Here we find a fractured set of squares which make up the sky behind the main church. The pointilist approach used elsewhere is gone, with clearer areas of single tones. The colour scheme is modernist in style, almost as if a the colours have been reversed in a similar way to a photograph negative. The result is a calmer finish, with shadows visible in the lower part of the church facade. It is likely that Mondrian wanted to experiment with different ways of capturing the very same item, and he also produced a drawing of this building in pen and ink. During this period he was particularly experimental and perhaps found this quite part of the Netherlands as an ideal spot for thinking and considering new ideas.

In the main, all of his work in this region were seascapes, so this church depiction is unusual in that regard. He uses the same colours from the sky in elements of the church in order to provide a consistent colour scheme in this painting. The main brickwork is an orangy brown which feels somewhere near reality, but the rest is expressively done. Even some of the squares making up the sky suddenly appear over the church tower, but themselves more resemble broken shards of glass or cracked ice in a frozen lake. We can see here suggestions of where Mondrian was heading, but it still feels a long way from the truly abstract series of squares and lines which dominated the latter part of his career.
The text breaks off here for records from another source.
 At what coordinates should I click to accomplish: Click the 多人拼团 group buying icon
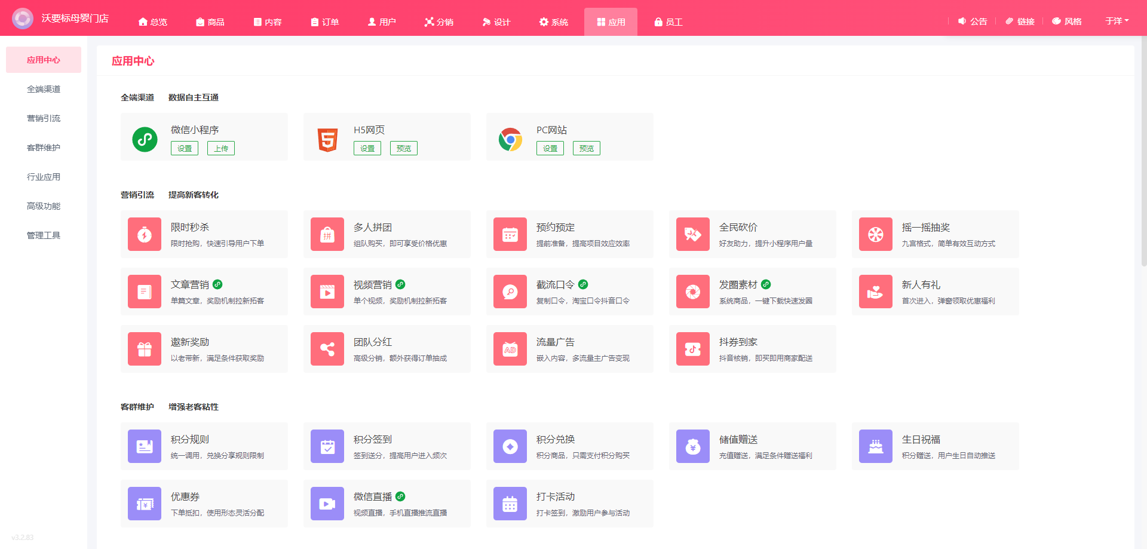click(327, 234)
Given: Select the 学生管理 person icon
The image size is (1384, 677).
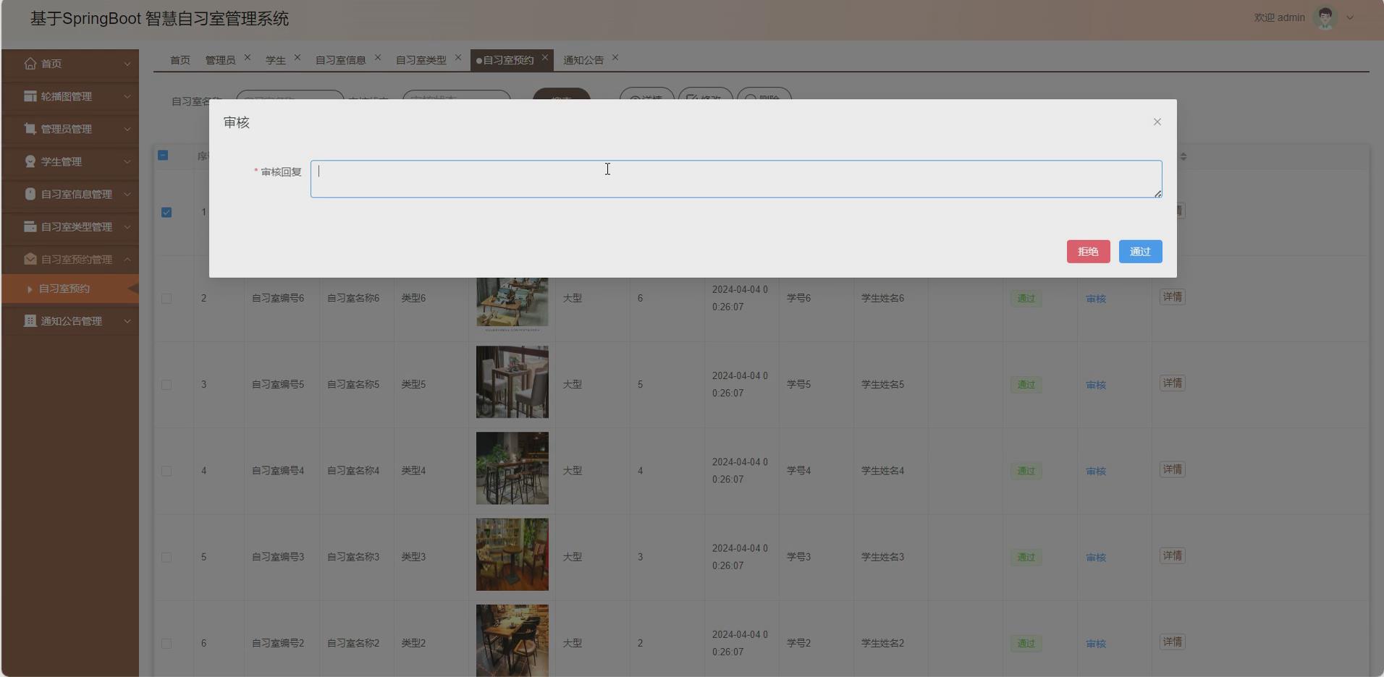Looking at the screenshot, I should coord(30,161).
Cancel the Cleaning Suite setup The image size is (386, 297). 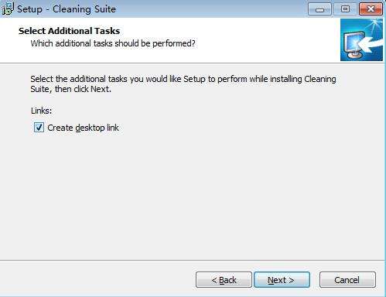pyautogui.click(x=347, y=280)
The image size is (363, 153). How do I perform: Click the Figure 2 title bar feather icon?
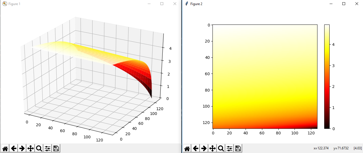[x=186, y=4]
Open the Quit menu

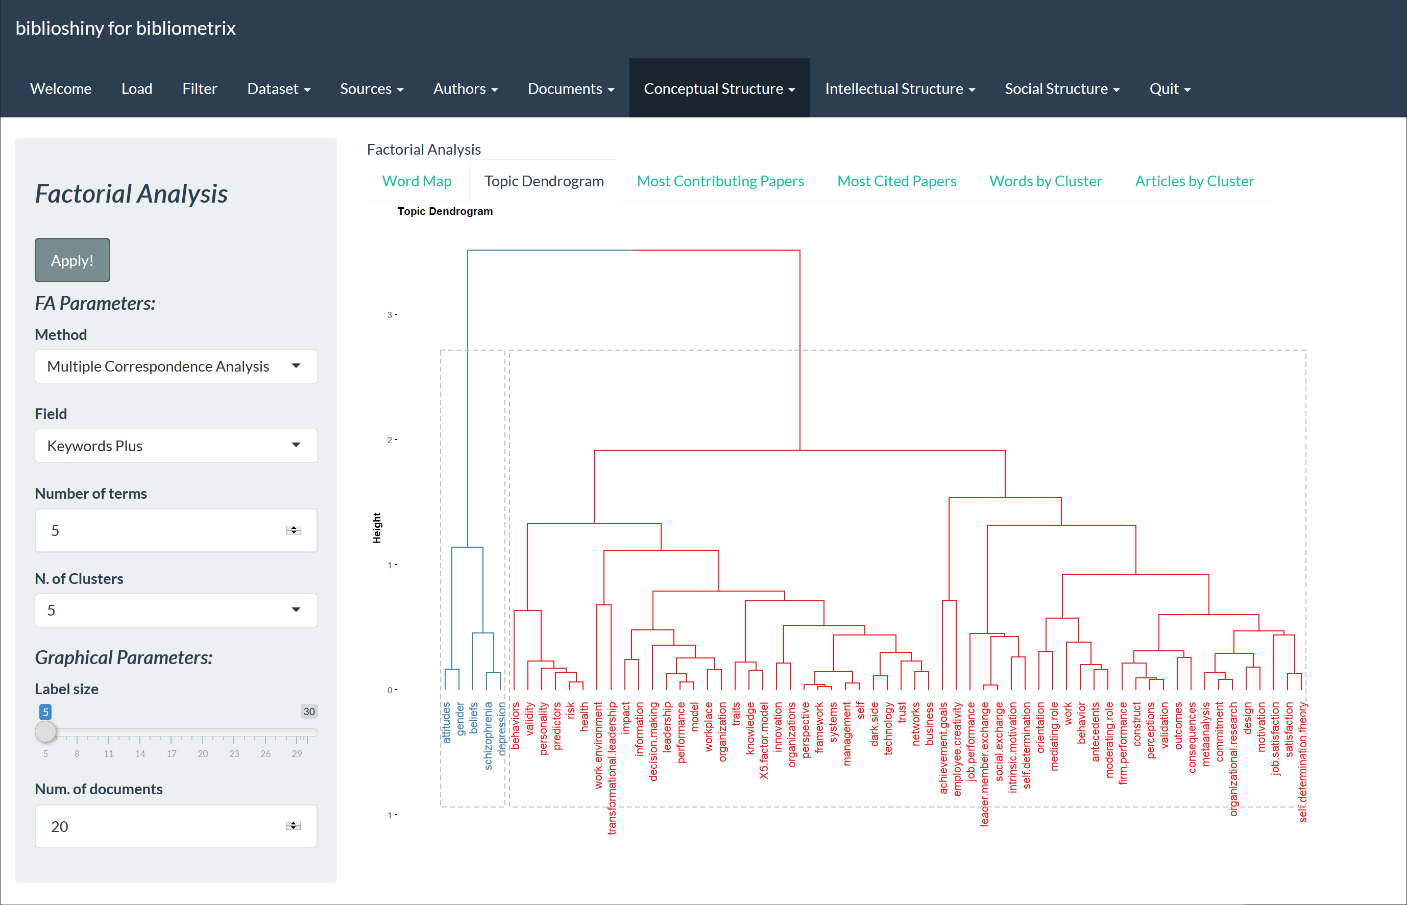(x=1169, y=89)
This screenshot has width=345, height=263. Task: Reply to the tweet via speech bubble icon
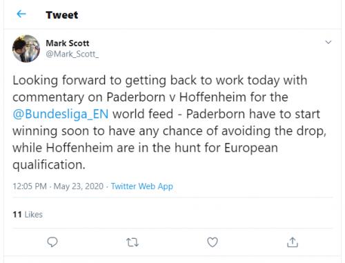coord(52,242)
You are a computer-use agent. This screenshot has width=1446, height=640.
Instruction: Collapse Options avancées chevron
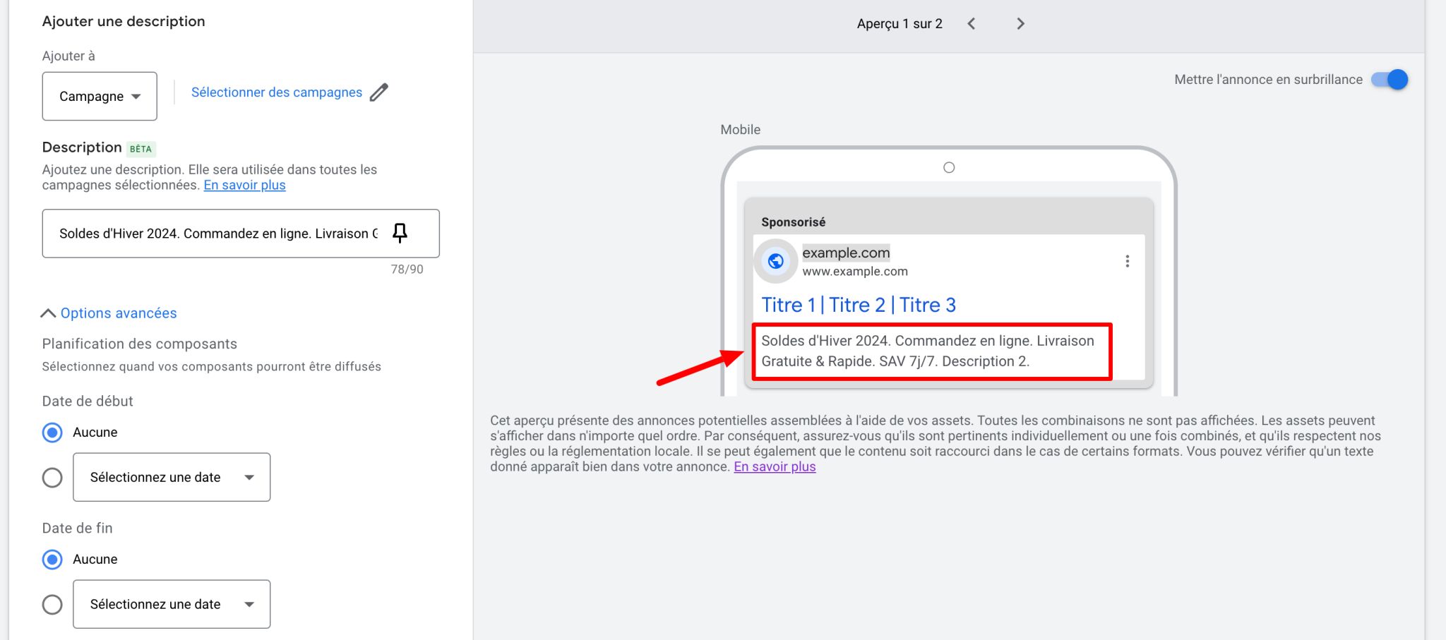[48, 313]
This artwork from 1911 is sometimes called different names, such as the Dutch title of Zeeuws(ch)e kerktoren, or Zeeland Church Tower. It is over a metre tall and made use of oil on canvas. It is now a part of the collection of the Gemeentemuseum in the Hague, Netherlands, and sits alongside a number of his seascapes from this region. They possess a good number of some of his less famous landscape paintings and could be considered a must-visit location for those looking to understand he true breadth of Mondrian's oeuvre.